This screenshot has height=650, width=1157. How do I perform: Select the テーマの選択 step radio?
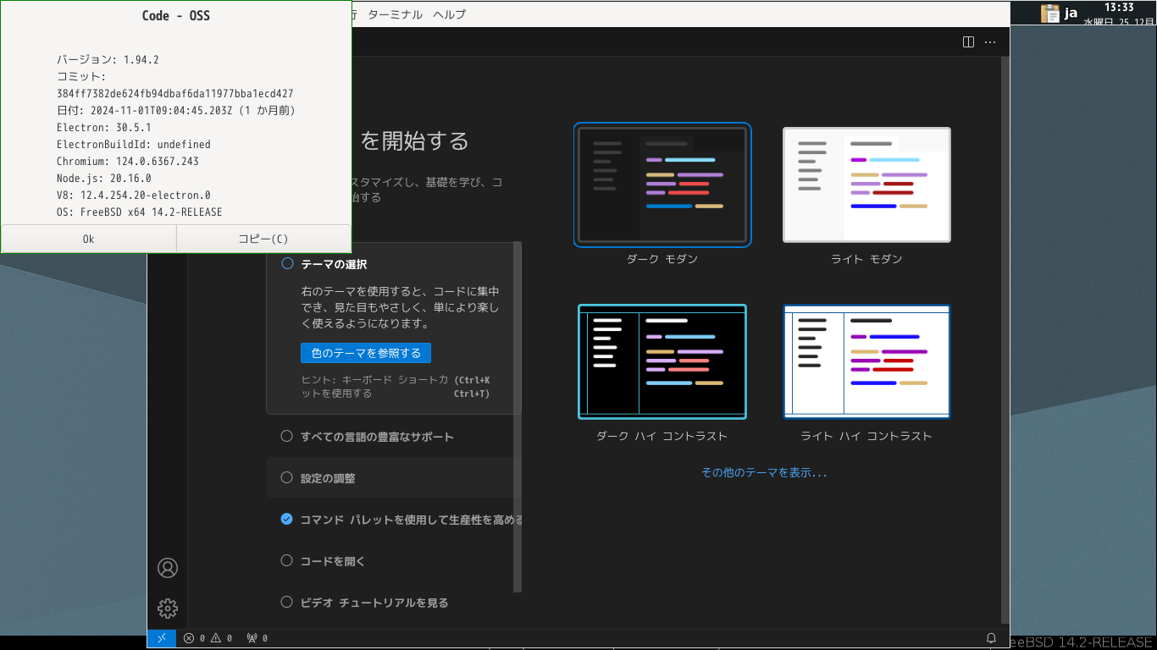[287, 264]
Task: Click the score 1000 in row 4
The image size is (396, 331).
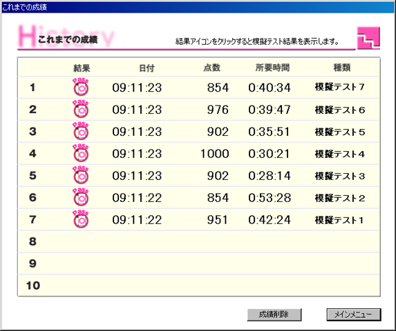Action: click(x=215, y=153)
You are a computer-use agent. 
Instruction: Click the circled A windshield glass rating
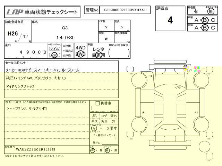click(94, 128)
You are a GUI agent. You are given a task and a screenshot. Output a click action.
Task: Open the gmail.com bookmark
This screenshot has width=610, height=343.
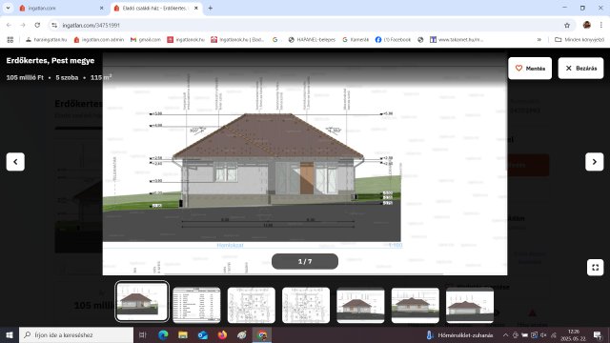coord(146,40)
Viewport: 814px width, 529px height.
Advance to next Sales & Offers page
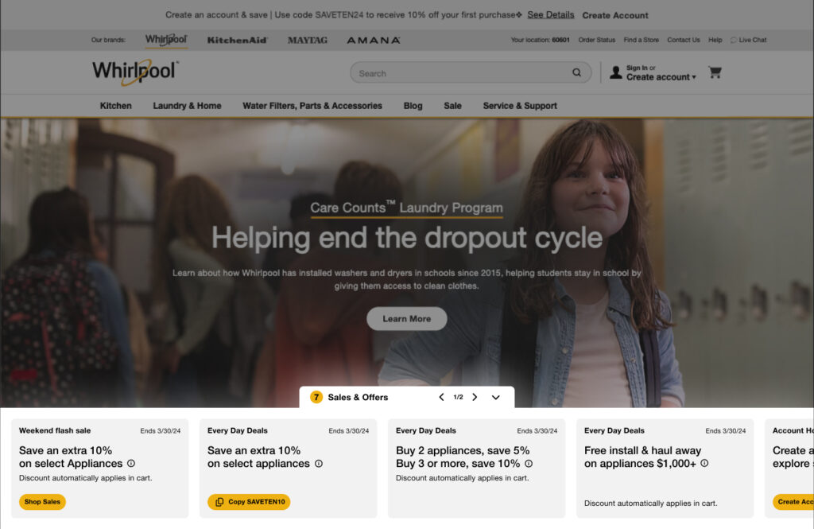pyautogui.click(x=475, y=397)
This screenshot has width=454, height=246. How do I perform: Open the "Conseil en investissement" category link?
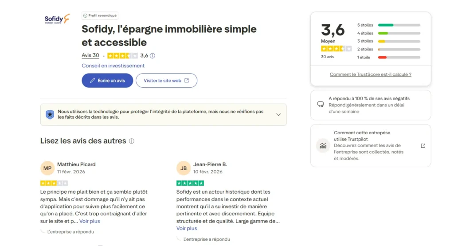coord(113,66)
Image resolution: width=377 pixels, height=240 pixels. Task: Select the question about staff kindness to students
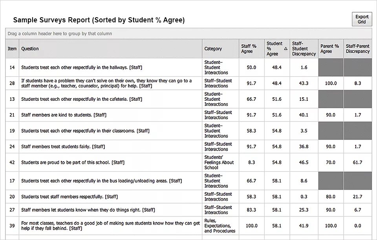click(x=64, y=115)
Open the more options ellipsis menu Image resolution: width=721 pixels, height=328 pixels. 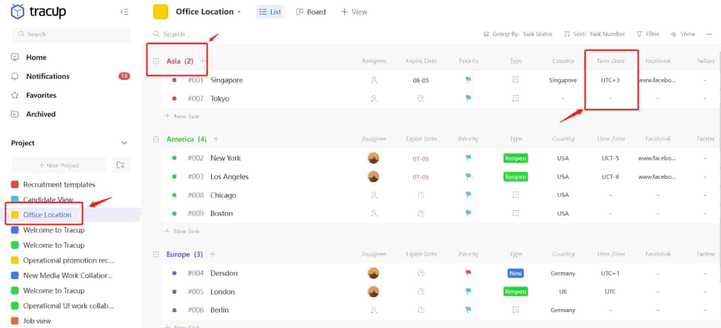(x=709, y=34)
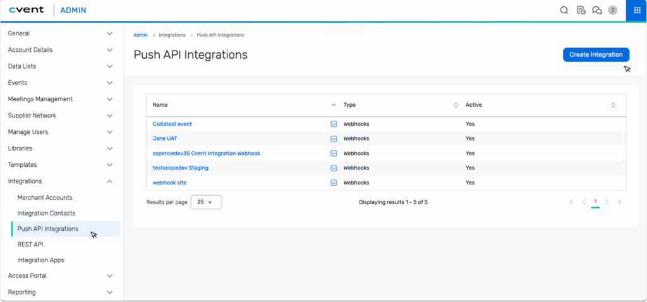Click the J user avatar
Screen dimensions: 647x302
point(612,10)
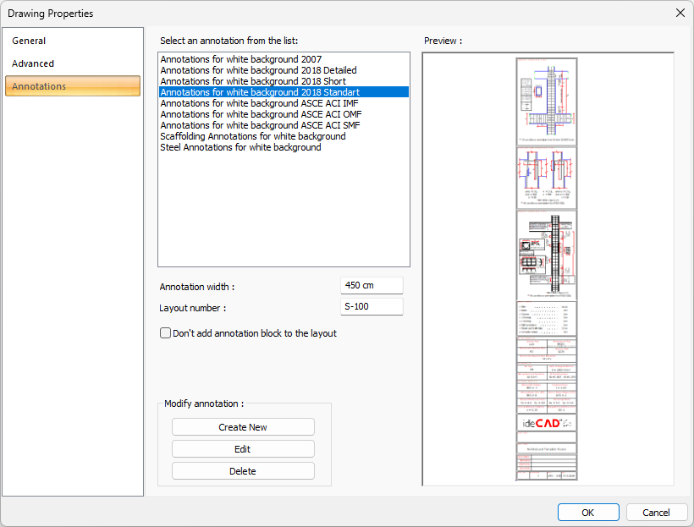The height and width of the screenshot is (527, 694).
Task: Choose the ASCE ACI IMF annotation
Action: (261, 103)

● **REQUIRED ACTION**: If a line in the material above contains the word "agent", it counts; give only the number of such lines.

● **RESULT**: 2